あなたに明日はないんですよと言ったら、どんな顔をするだろう。
今晩帰り道で通り魔に刺されるんだと伝えたら信用してくれるだろうか。いや母親を救うために俺はここに来たんですといくら主張しても、まだタイムトラベルの完成していないこの時代じゃ信じられる訳がない。また揶揄ってるんですかと笑われるのが関の山だ。
「……大丈夫です」
俺は写真でしか見たことのなかった母を見つめる。
生まれたばかりの俺を父に任せて飲み歩き、男遊びもひどく、ろくに家にも帰ってこなかった母は家族や親族から嫌われていた。通り魔に殺害されたときも自業自得だと葬式すら挙げてもらえなかったらしい。

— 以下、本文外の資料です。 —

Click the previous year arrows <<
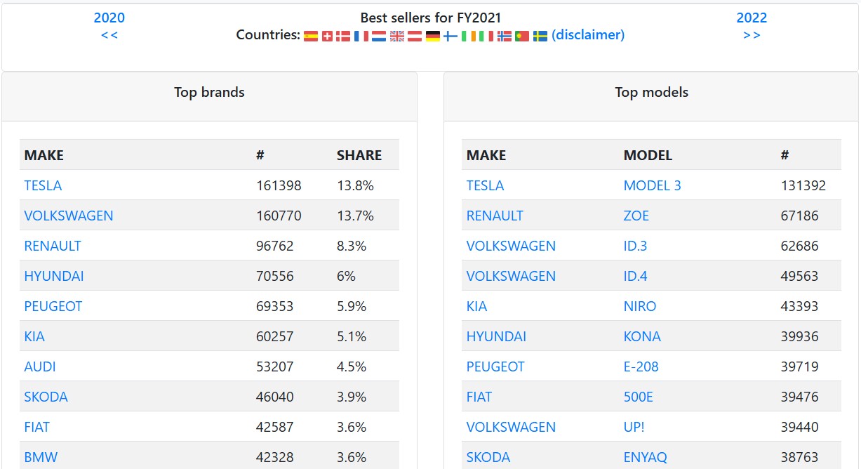 pyautogui.click(x=109, y=35)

だから三十年後タイムトラベルの個人使用が認められて、母を助けに行くと言ったら周囲から猛反対された。父にも「やめとけ。後悔するぞ」と止められた。
それでも。
「俺はあなたに会えて良かった」
そう言うと、彼女は「酔っ払ってるんですか?」と苦笑する。俺は何も答えず微笑みを返した。
何も知らなくていい。ただ俺が守るだけだ。
俺は、母ともっと話がしたいから。
「……さて」
俺は仕切り直すようにグラスを煽った。彼女は少し訝しげだったが、それ以上の追及はしなかった。
それでいい。そのまま何事もなかったように土曜日を迎えて、いつも通りの日曜日を過ごして、否が応でも訪れる月曜日に絶望すればいい。
そうやって何週間だって生きて、生きて、生きて。
三十年後の週末に、俺にお礼を言われてほしい。
「涙で出た分、もう一杯付き合ってください」
「飲みすぎじゃないですか?」
「大丈夫です。このお店、朝までやってるそうなので」
「何が大丈夫なんでしょう」
俺は片手を挙げる。ボトルを磨いていたマスターが静かにこちらへと歩み寄る。そして俺は彼女のグラスを右手で示した。
「いいじゃないですか。金曜日ですし」
「……まあそうですね。金曜日ですし」
カクテルグラスが傾く。
三角形の辺を伝う最後の一滴が、彼女の唇を濡らした。